## 要件 1
辻嘉文先生へのインタビューから、「辻 嘉文先生(日本大腸肛門病学会認定 大腸肛門病専門医)にインタビュー」を含む語句で始まり「に生かされていると思います。」で終わる部分を、一字も変えずに書き写してください。
## 要件 2
辻嘉文先生へのインタビューを読み、次の問いに答えてください。
(a) 留学先はアメリカのどの都市でしたか。
(b) 当院に戻ってきたのは何年ですか。
(c) 院長に就任したのは何年ですか。

辻 嘉文先生(日本大腸肛門病学会認定 大腸肛門病専門医)にインタビュー
外科として入局後、博士号の取得やアメリカ留学などを経て肛門外科の道に
その後、大阪大学第二外科学教室に入局し、研究のため大学へ戻ったタイミングで血管外科のグループに入ることになり、大動脈瘤や閉塞性動脈硬化症といった疾患を手伝う機会を得られました。それから、博士号を取得後、アメリカのボストンに留学しesearch fellow(研究員)として研究をしておりました。
私のキャリアも外科からのスタートでしたが、入局や留学、勤務医を経て1997年、当院を継ぐ形で戻ってまいりました。まずは副院長として就任後、前院長であった父が引退したため、2002年に私が院長に就任しました。外科として基礎を学びながら痔の治療や肛門の手術に携われた経験は、今に生かされていると思います。

[コレクションから保存された項目]
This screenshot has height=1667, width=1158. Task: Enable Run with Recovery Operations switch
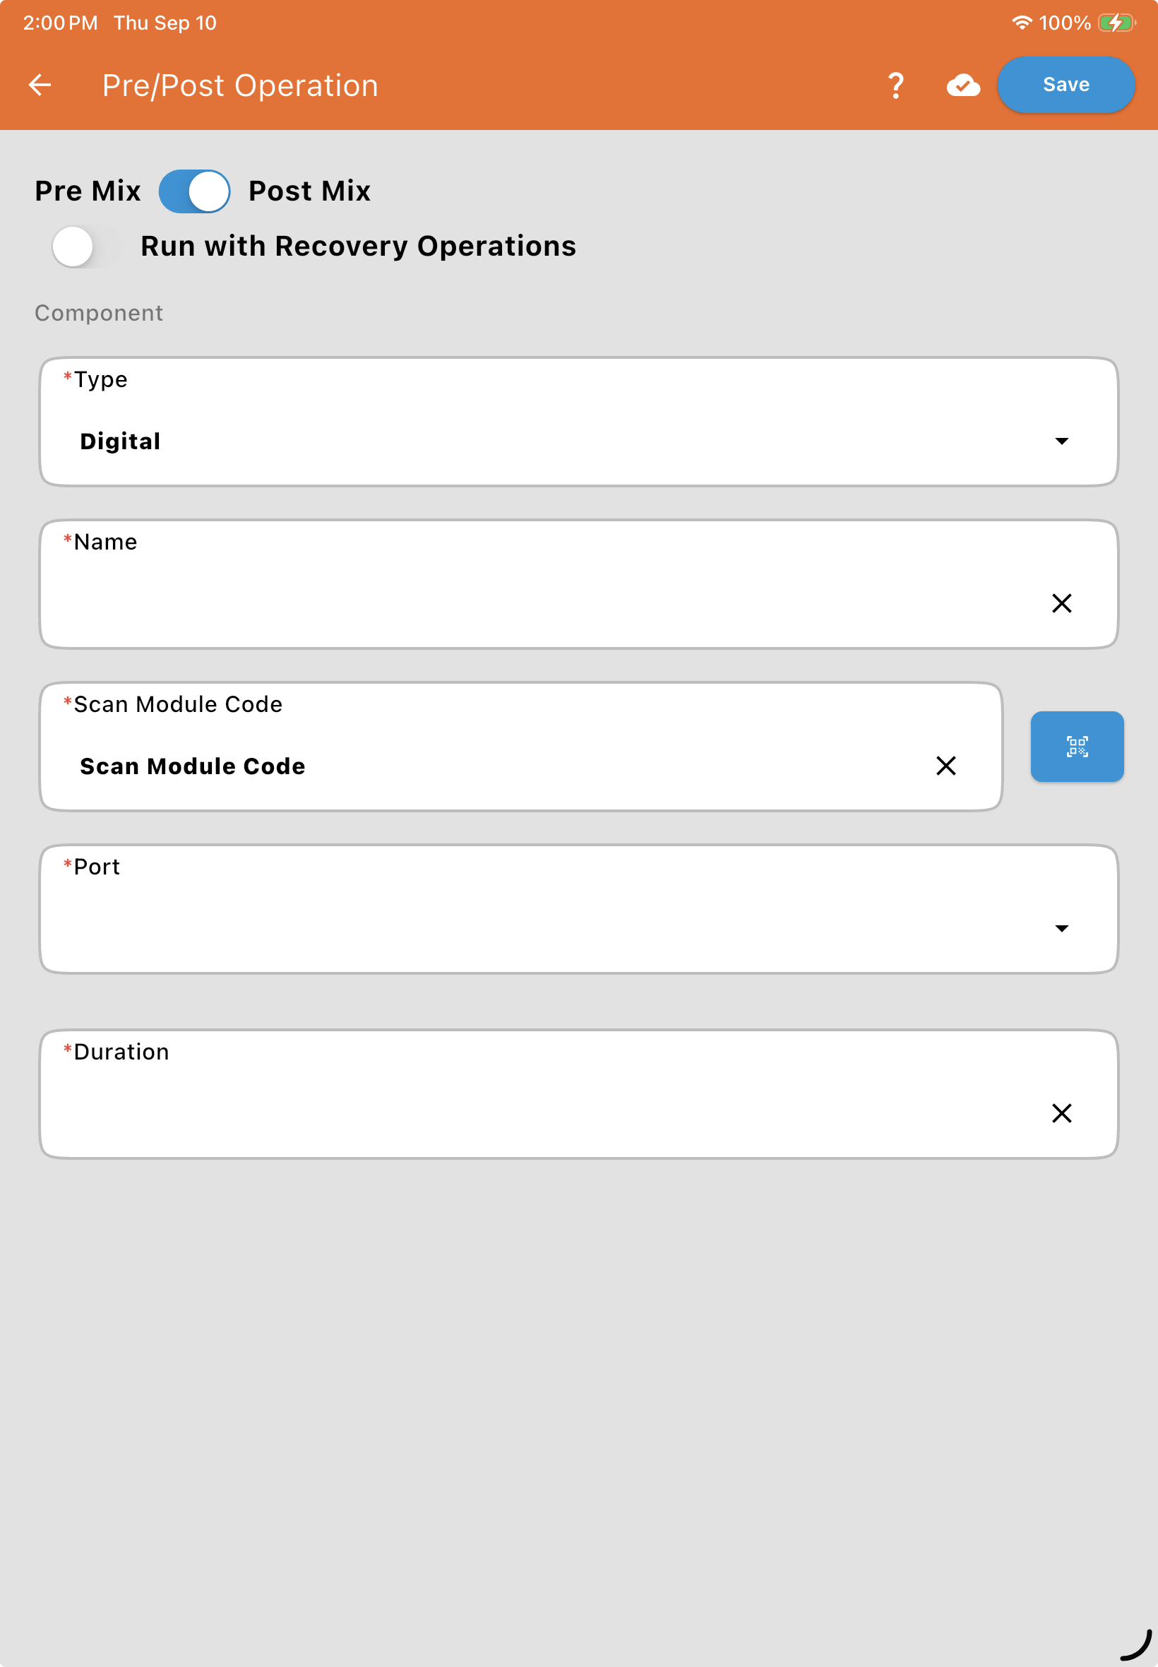[81, 247]
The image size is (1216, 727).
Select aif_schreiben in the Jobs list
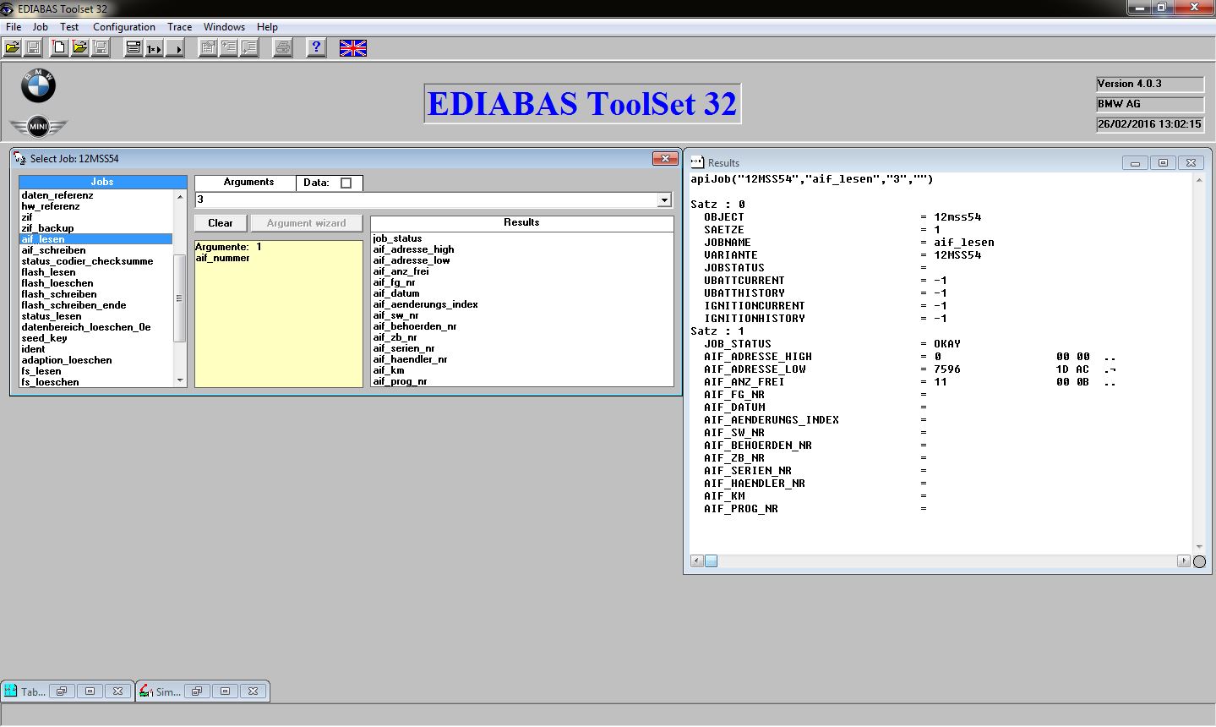pos(53,250)
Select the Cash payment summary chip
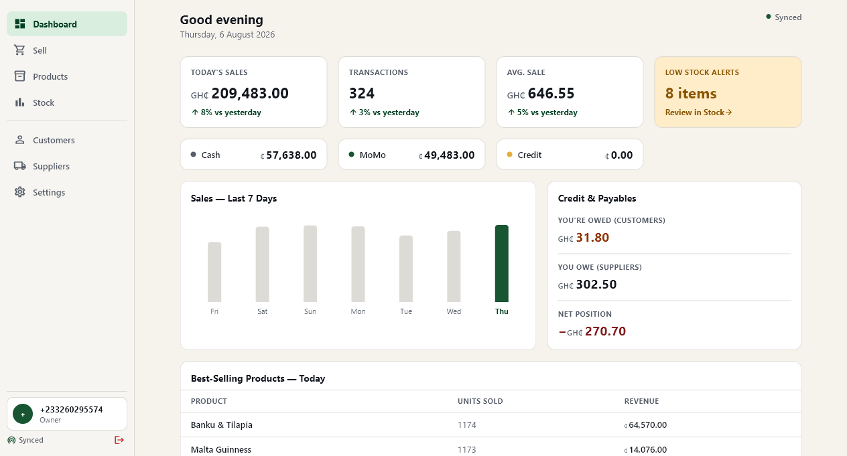The image size is (847, 456). tap(253, 155)
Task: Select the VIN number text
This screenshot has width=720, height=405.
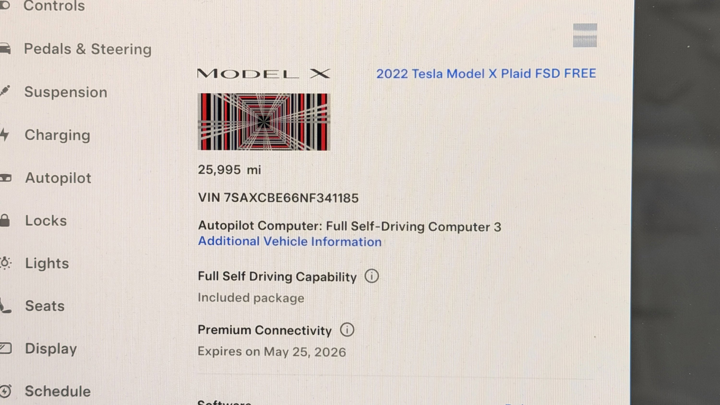Action: [278, 197]
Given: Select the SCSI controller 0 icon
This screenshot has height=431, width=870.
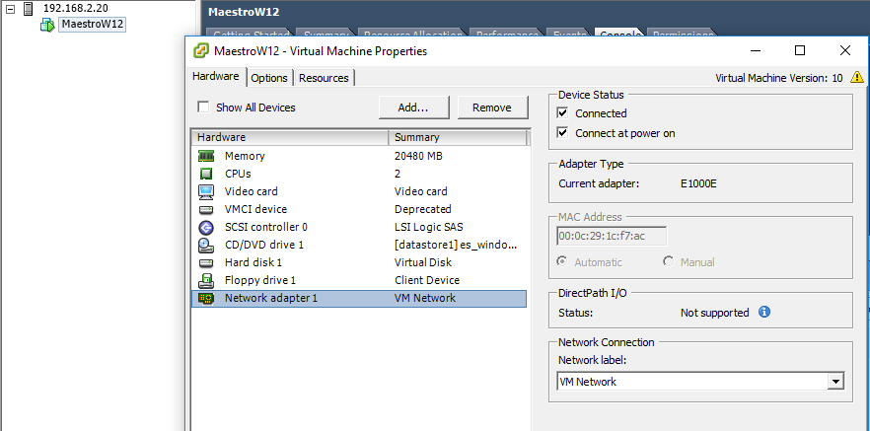Looking at the screenshot, I should coord(206,227).
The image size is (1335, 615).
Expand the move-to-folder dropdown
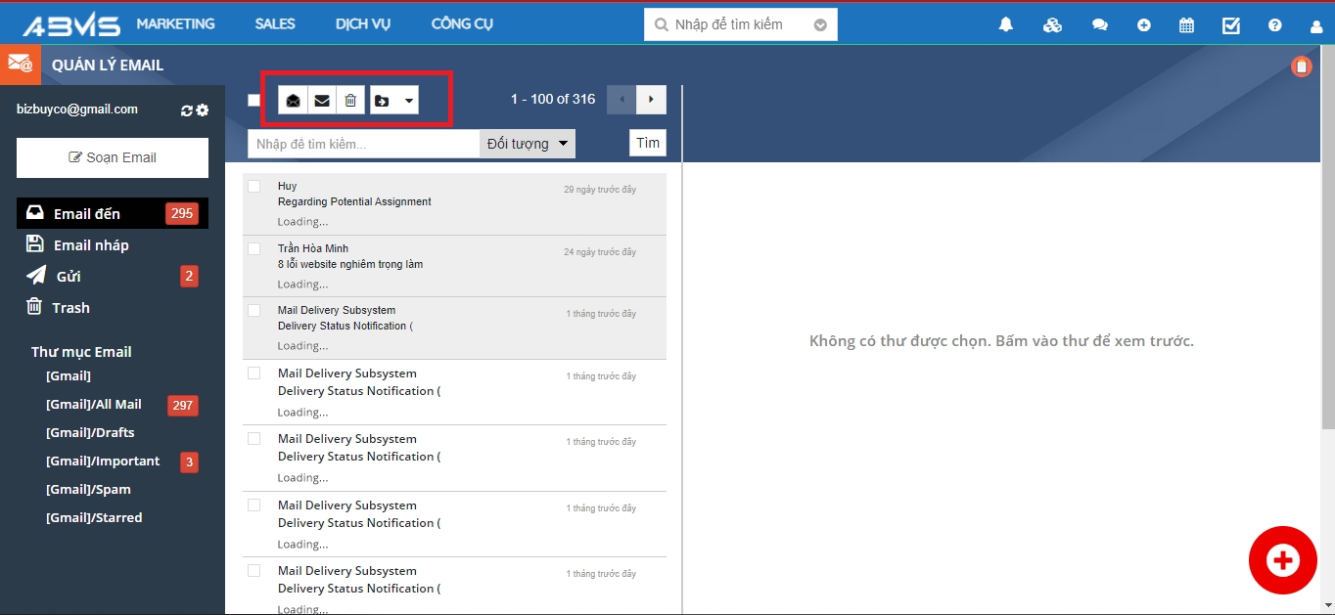pyautogui.click(x=408, y=101)
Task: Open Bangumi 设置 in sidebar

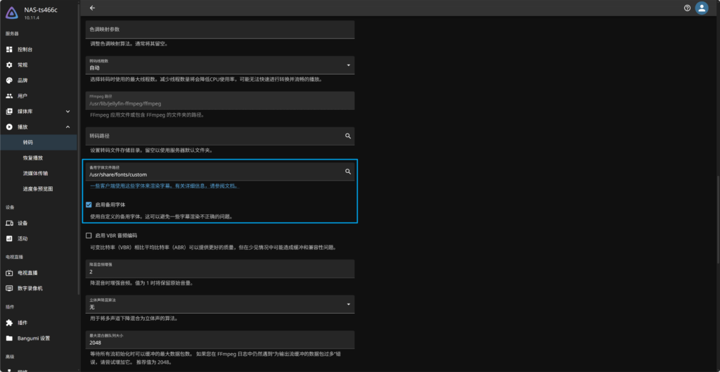Action: pyautogui.click(x=34, y=338)

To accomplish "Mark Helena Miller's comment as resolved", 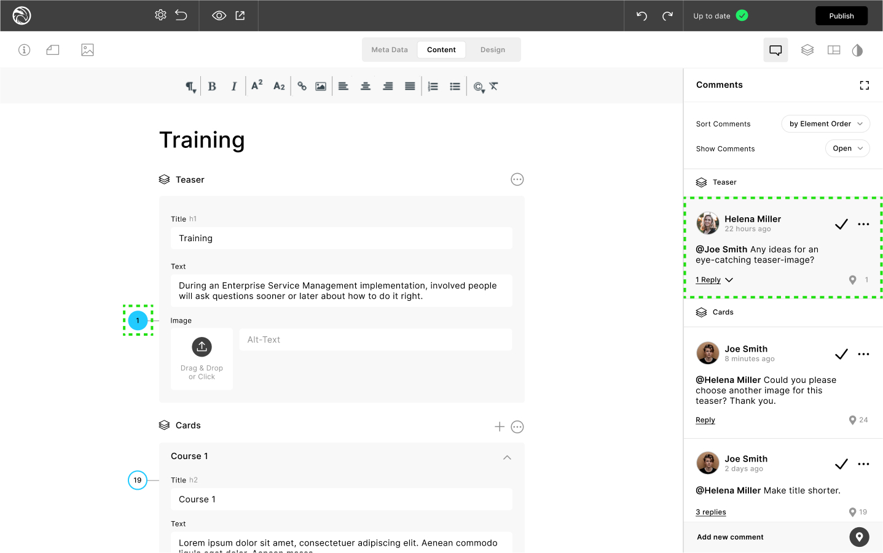I will point(841,224).
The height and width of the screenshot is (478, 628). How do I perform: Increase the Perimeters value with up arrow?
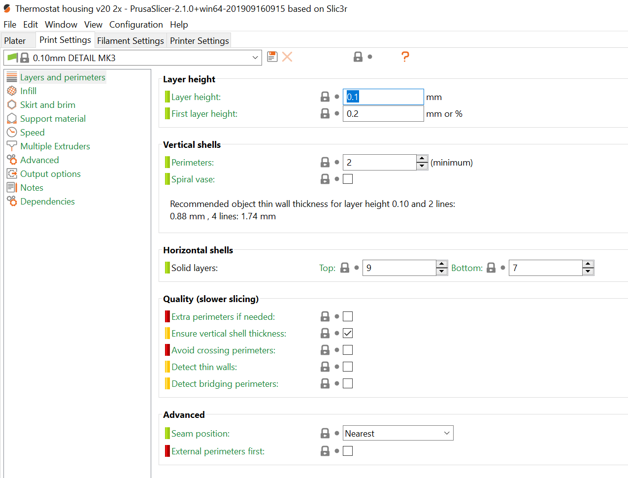422,159
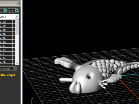The width and height of the screenshot is (139, 104).
Task: Toggle the info icon beside SV
Action: pyautogui.click(x=5, y=10)
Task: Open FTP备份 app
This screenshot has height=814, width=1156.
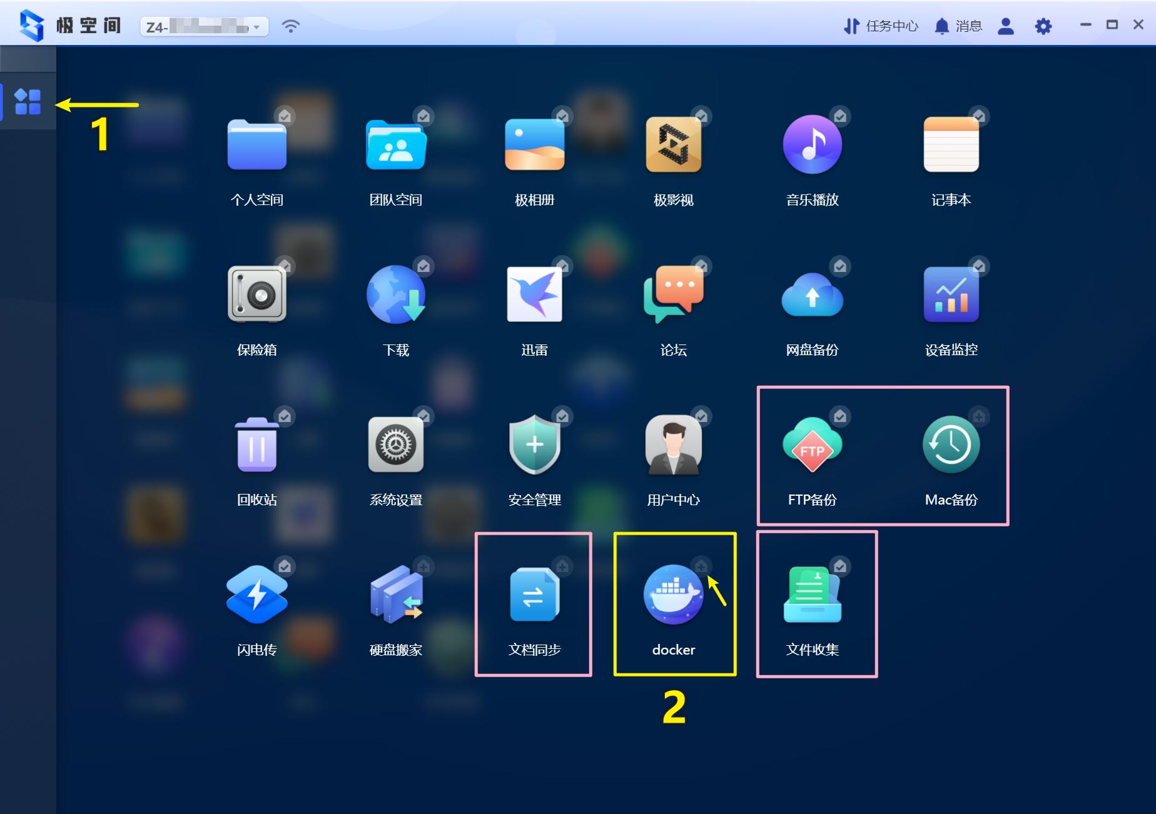Action: point(812,445)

## 出力 1
辻 嘉文先生(日本大腸肛門病学会認定 大腸肛門病専門医)にインタビュー
外科として入局後、博士号の取得やアメリカ留学などを経て肛門外科の道に
その後、大阪大学第二外科学教室に入局し、研究のため大学へ戻ったタイミングで血管外科のグループに入ることになり、大動脈瘤や閉塞性動脈硬化症といった疾患を手伝う機会を得られました。それから、博士号を取得後、アメリカのボストンに留学しesearch fellow(研究員)として研究をしておりました。
私のキャリアも外科からのスタートでしたが、入局や留学、勤務医を経て1997年、当院を継ぐ形で戻ってまいりました。まずは副院長として就任後、前院長であった父が引退したため、2002年に私が院長に就任しました。外科として基礎を学びながら痔の治療や肛門の手術に携われた経験は、今に生かされていると思います。

## 出力 2
(a) ボストン
(b) 1997年
(c) 2002年